Однако продумала она не все. Обуреваемая злостью и обидой, она не задумалась над тем, что будет, если меня кто‑нибудь увидит. Как и в тот вечер, когда у Лилит была вызвана реакция на кошек, ее нигде не было видно. Убирать устроенный беспорядок она всегда предоставляла мне.

Зайдя обратно в театр, я мысленно составила список тех, кто возненавидит меня после сегодняшнего вечера. Лилит, само собой. И миссис Неттлз никогда не простит мне порчу костюма. А при мысли о реакции Оскара я почувствовала опустошение. Я выставлю себя истинной сестрой Грега – еще одной негодяйкой.

Работу я бы не потеряла – миссис Дайер мне обещала. Но с пристальными взглядами и перешептыванием среди персонала она бы ничего поделать не смогла.

Никто не задавал мне вопросов, когда я прошла за сцену и с трудом начала взбираться по лестнице вместе с вонючим ведром, ручка которого впивалась в мою согнутую в локте руку. Все были так сосредоточены на пьесе, что едва ли меня заметили.

Под покровом темноты мостик казался значительно выше, чем в тот день, когда мы шли по нему с Оскаром. Охваченная дрожью, я шагнула на доски. Они скрипнули под моим весом. Механики сцены работали на колосниковой решетке напротив будки суфлера и не подозревали о моем присутствии. Так почему же у меня было чувство, что за мной наблюдают?

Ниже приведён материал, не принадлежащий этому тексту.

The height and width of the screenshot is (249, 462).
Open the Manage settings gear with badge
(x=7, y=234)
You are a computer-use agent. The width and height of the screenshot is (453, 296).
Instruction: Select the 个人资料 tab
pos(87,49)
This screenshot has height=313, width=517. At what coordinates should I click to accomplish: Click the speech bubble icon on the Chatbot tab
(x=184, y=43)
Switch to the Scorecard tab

Скоро должна была появиться герцогиня, увидеть гроб и, обманутая, поцеловать руку покойника. У меня оставалось совсем мало времени на то, чтобы перейти мостик и добраться до нужного места, пока не погаснет свет.

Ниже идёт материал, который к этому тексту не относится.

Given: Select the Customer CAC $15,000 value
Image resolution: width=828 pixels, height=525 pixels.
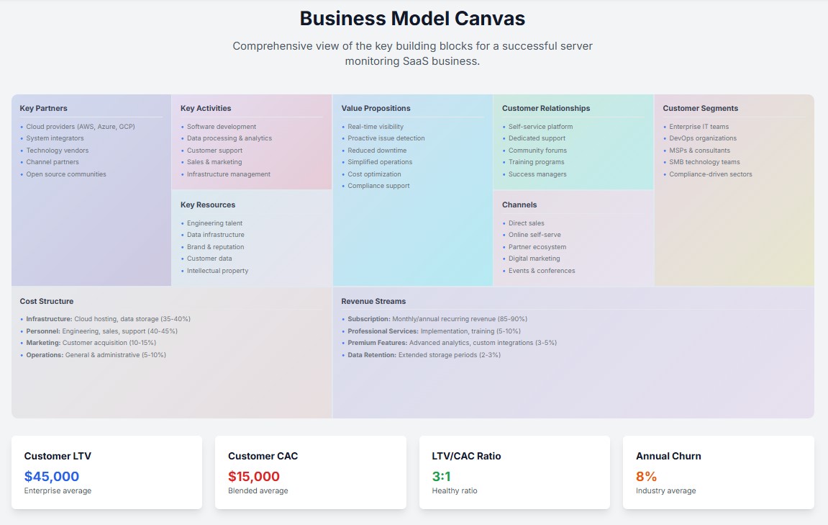Looking at the screenshot, I should (x=254, y=476).
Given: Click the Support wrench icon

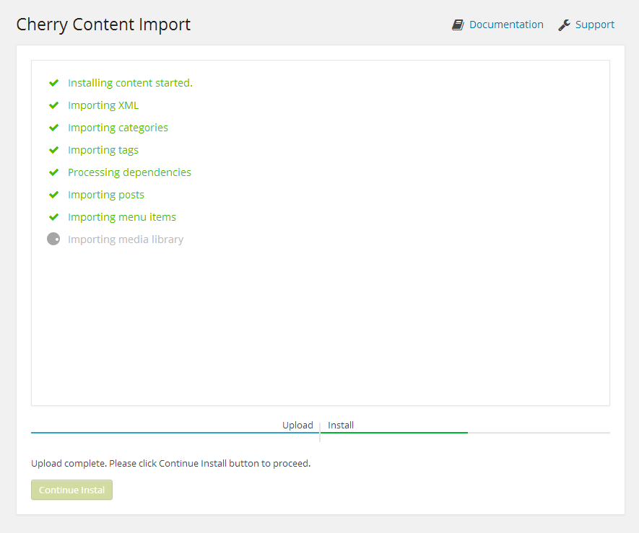Looking at the screenshot, I should click(x=564, y=25).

Ведро мешало идти быстро. Я боролась с желанием посмотреть вниз, отгоняя воспоминания о падении Сайласа. Доски подо мной будто двигались, раскачиваясь от ветра.

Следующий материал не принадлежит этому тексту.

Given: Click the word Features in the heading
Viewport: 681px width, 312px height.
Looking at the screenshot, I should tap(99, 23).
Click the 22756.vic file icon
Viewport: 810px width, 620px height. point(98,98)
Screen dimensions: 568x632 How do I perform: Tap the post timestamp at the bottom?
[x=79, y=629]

– Поцеловать вам хочет руку, тем самым с вами примирясь, но посмотреть на вас не смеет, не нарушив клятвы.

Уже совсем скоро. До меня донесся голос Лилит, звучавший на большем отдалении, чем я ожидала.

– Как ему угодно. Принесите свечи.

Зал поглотила кромешная тьма. Публика ахнула и зароптала – этот момент всегда был неожиданностью для зрителей. Пустоту заполняли лишь голоса героев на сцене: звонкий, как колокольчик, герцогини и рычащий Фердинанда.

Мои пальцы крепко сжали ручку ведра. Казалось, что это единственный твердый предмет во всем мире. Я не решалась даже шевельнуться в темноте. Мой взгляд блуждал во мраке, отчаянно пытаясь зацепиться хоть за малейший проблеск света. Я напряженно вглядывалась в бесконечную черноту, и вдруг мне показалось, в ней проступают какие‑то очертания. Человеческая фигура, стоявшая прямо над Лилит как раз в том месте, где должна была оказаться я.

Здравомыслие покинуло меня. Неужели это оно? Некто или нечто, погубившее Сайласа?

Фигура подняла руки и ощупала перила.

– Что? Свечи! О, как ужасно!

Мое задание. Я так увлеклась этой фигурой, что забыла, для чего здесь находилась. Я пропустила свою реплику.

– Пусть будет ей достаточно светло.

Зал наполнился светом; какая‑то леди в зале взвизгнула, увидев открывшуюся ей картину: Лилит, держащую за руку мертвеца. Но я смотрела не туда. Моргая от слепящего света, я не сразу разобрала, что вижу перед собой Энтони Фроста с обвязанной вокруг шеи веревкой.

И он прыгнул.

Это произошло так быстро. Лилит успела сказать всего два слова из своей речи: «Какие чары…», и зал снова взорвался криками.

Высота падения была большой, куда выше виселицы. Энтони, должно быть, понимал, что другие актеры попытаются его спасти, поддержав за ноги, если он повиснет там, куда можно будет дотянуться со сцены. Поэтому он сделал веревку короткой. Слишком короткой.

Ему оторвало голову.

Лилит с головы до ног забрызгало кровью. Тело, все еще дергающееся, упало на настил сцены, а голова с открытым в немом вопле ртом осталась в петле.